First We Make the Beast Beautiful: A New Journey Through Anxiety by Sara Wilson
Based on the reviews scattered around Amazon and Goodreads and elsewhere, a lot of people did not quite get this book. So to be clear: it’s not self-help, it’s not a clinician’s study. It’s a memoir. It’s a memoir that has a lot of opinionating and “this is what worked for me, and why I think it might work for others, feel free to give it a shot” and summarizing snippets of conversations with other people’s experiences anxiety, so one can be forgiven for thinking it’s a self-help book, but it’s not.
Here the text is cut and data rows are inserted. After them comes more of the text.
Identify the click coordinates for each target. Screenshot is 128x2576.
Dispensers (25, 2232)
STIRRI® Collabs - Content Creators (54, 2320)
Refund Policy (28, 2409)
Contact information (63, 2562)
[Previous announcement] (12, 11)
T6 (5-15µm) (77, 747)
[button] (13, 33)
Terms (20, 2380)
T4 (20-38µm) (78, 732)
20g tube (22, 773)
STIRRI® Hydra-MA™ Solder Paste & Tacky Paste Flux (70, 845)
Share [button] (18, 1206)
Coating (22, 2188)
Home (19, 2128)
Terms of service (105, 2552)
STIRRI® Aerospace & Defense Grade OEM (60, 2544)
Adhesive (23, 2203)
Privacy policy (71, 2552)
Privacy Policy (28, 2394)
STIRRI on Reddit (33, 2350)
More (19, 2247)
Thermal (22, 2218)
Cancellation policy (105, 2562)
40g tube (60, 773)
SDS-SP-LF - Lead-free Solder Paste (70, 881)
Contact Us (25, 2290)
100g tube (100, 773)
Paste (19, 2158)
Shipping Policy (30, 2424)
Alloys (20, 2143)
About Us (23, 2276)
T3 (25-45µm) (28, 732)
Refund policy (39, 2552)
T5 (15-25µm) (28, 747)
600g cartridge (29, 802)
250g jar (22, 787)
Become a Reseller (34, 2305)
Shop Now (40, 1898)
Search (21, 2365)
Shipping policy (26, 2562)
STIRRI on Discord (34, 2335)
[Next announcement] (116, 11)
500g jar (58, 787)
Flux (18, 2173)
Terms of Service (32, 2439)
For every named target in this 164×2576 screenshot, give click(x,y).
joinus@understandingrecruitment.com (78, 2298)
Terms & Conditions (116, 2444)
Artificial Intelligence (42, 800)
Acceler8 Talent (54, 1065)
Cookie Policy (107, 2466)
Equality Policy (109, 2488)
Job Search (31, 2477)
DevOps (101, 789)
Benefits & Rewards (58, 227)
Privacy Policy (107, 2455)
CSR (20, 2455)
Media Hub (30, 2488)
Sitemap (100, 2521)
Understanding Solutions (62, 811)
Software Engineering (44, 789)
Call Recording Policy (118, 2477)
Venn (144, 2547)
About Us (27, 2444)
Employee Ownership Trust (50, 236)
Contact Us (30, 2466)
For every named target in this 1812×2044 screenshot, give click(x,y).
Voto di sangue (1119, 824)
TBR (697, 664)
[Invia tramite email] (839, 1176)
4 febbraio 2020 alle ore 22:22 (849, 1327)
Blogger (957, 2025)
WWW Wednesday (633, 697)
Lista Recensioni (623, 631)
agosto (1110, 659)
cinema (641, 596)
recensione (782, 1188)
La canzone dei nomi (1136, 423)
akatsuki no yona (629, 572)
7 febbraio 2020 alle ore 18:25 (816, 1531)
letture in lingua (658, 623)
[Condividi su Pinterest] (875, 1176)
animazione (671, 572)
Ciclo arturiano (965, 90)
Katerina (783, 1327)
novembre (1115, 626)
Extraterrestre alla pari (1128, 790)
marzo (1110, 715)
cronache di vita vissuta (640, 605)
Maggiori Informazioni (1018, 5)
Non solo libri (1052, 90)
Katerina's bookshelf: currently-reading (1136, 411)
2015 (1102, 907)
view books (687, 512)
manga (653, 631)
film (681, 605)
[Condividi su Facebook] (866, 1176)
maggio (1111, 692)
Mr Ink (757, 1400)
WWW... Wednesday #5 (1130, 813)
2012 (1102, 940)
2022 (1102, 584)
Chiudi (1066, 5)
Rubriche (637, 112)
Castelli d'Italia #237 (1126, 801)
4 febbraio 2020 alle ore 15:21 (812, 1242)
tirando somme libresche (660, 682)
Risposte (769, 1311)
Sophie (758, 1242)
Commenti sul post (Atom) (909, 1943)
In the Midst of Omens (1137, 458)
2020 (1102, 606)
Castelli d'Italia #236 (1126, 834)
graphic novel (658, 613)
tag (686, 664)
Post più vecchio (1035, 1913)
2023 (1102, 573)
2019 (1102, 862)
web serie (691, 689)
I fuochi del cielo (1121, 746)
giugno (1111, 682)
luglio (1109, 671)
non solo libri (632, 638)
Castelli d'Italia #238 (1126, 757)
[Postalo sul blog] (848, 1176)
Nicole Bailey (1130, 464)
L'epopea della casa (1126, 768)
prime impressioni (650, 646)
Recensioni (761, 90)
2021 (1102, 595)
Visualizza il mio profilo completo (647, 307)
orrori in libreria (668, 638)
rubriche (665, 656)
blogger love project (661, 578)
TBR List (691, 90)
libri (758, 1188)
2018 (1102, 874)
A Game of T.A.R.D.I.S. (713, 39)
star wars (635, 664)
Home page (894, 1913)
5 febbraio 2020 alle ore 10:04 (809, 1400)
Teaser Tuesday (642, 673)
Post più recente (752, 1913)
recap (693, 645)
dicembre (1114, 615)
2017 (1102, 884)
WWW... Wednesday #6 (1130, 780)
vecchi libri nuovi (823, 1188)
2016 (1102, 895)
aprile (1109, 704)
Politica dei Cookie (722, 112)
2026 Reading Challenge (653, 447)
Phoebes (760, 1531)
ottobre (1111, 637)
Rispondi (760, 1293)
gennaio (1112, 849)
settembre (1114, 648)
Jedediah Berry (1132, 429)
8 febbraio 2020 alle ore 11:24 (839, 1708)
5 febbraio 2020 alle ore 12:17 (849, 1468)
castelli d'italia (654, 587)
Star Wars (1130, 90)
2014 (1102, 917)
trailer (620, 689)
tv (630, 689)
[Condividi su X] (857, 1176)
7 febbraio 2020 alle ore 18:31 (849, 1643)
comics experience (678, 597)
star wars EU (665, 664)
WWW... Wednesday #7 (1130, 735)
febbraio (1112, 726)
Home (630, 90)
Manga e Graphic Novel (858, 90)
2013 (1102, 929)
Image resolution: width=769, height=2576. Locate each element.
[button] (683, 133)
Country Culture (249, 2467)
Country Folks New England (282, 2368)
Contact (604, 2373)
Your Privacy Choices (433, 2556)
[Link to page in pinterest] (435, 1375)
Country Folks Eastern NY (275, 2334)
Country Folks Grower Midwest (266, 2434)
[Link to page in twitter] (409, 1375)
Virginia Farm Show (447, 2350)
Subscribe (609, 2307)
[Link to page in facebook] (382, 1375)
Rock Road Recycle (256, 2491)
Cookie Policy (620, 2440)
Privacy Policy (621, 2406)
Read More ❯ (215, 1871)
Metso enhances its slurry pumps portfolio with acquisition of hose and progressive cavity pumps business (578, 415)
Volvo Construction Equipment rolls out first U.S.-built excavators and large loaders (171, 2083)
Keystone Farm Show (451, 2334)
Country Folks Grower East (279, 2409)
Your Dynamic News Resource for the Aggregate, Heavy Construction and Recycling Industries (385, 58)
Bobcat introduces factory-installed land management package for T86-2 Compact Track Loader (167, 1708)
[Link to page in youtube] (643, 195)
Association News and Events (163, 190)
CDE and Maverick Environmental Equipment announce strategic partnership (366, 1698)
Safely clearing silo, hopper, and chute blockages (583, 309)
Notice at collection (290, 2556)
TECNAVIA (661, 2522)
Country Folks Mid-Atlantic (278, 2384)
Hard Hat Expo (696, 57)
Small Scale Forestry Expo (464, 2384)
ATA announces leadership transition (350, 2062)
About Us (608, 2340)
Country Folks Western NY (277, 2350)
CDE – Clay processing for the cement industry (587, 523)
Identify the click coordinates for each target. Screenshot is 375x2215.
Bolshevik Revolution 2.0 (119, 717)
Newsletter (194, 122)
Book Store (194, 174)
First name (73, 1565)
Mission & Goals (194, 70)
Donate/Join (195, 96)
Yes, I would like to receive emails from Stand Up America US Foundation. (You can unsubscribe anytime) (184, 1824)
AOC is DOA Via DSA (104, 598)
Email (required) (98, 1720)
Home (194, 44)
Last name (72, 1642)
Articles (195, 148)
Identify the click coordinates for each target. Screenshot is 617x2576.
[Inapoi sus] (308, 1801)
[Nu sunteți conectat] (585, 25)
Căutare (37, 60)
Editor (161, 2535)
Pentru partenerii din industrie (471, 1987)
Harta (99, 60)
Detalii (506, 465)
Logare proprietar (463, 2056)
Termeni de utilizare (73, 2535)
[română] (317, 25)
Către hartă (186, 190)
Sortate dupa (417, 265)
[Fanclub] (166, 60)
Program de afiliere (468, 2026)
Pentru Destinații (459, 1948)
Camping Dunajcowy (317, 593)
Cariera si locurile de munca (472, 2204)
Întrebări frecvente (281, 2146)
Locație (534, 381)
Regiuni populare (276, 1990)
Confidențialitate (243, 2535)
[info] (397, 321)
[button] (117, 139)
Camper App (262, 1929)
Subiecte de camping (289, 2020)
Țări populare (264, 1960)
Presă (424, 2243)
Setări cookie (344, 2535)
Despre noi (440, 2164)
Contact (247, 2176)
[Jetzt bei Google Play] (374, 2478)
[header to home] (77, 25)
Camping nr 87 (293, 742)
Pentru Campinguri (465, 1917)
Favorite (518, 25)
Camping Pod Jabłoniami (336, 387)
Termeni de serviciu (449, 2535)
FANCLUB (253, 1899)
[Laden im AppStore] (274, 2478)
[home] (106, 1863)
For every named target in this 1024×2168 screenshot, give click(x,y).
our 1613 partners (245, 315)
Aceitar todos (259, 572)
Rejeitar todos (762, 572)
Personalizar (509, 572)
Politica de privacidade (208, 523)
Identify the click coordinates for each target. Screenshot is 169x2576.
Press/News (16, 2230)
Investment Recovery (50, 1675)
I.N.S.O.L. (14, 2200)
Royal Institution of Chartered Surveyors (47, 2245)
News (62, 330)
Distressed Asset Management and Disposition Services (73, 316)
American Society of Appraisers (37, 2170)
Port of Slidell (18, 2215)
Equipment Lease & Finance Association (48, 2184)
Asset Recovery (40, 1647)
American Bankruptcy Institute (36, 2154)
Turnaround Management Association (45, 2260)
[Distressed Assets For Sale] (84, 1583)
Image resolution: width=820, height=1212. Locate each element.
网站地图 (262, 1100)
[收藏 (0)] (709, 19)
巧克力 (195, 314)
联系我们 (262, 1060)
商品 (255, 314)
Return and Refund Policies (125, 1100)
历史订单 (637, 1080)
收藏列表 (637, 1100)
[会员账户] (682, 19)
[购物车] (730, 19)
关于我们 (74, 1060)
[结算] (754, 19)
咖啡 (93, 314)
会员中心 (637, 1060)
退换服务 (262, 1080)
Sara Wilson’s premise, basically, is the idea of sitting with the idea that anxiety is real, it’s terribly challenging, and it fucks up people’s lives and relationships – without pathologizing it. She’s approaching anxiety conditions from a neurodiversity angle rather than a clinical-care angle. Okay, this is part of who I am, now how do I navigate the world? And that’s an approach that appeals to me, because after a certain point – after 30+ years of wildly varying levels of functioning, therapy, spans of years with no therapy, support groups, medication, no medication, self-medication, self-help books, neuroscience books, god, hundreds of books – that’s really the only angle that seems practical, because I no longer hold out hope for a fix. For me, and it seems for Wilson, letting go of that hope is part of finding a way to a fulfilling and meaningful life that holds space for the reality that pain and fear are part of life.
I didn’t get so much in the way of actionable ideas out of the book – I didn’t really expect to – but a whole lot of validation. Three books I’ve read recently – this one and Pablo d’Ors’ Biography of Silence dealing with anxiety, and (of all utterly random and unexpected things!) Kim Stanley Robinson’s Ministry for the Future, dealing with trauma – have said things that cut to the heart of what mental illness feels like that no clinician or theorist has ever said, and that really helped to clarify things I’ve been struggling with,
The Man Who Spoke Snakish by Andrus Kivirähk
I’m about a third of the way through, and damn, this book is weird. I mean that in a delightedly, breathlessly, admiring way. Have you ever been reading a really dense account of a folklore tradition that has not been cleaned up and sanitized for Western reading audiences and stopped to think, wow, humans are weird? It’s pretty much a rollicking rollercoaster of that, with a narrative structure. I have no idea which pieces are actually lifted straight out of Estonian mythology and which were cooked in Kivirähk’s mad mind but it feels purely mythic and I absolutely love it.
Of course, I also have a long, bitter history with “twilight of pagan Europe” fantasy novels. I want to love them, and they kick me in the teeth and leave me clutching my broken heart. So I’m gunshy and wary, but hopeful; this book is so far out in a realm of its own that it may give two middle fingers to the trope.
Class and Librarianship is up next. I’m keeping my pile to about five books (more that just stresses me out and makes me panic-spiral about reading rather than actually, you know, just enjoying reading) and I seem to be getting through three or four books a week right now, so there’s definitely a little overlap from week to week. I think that’ll slow down to two or three in January as I’ve got some small but thinky books and big bricks coming up on my holds list.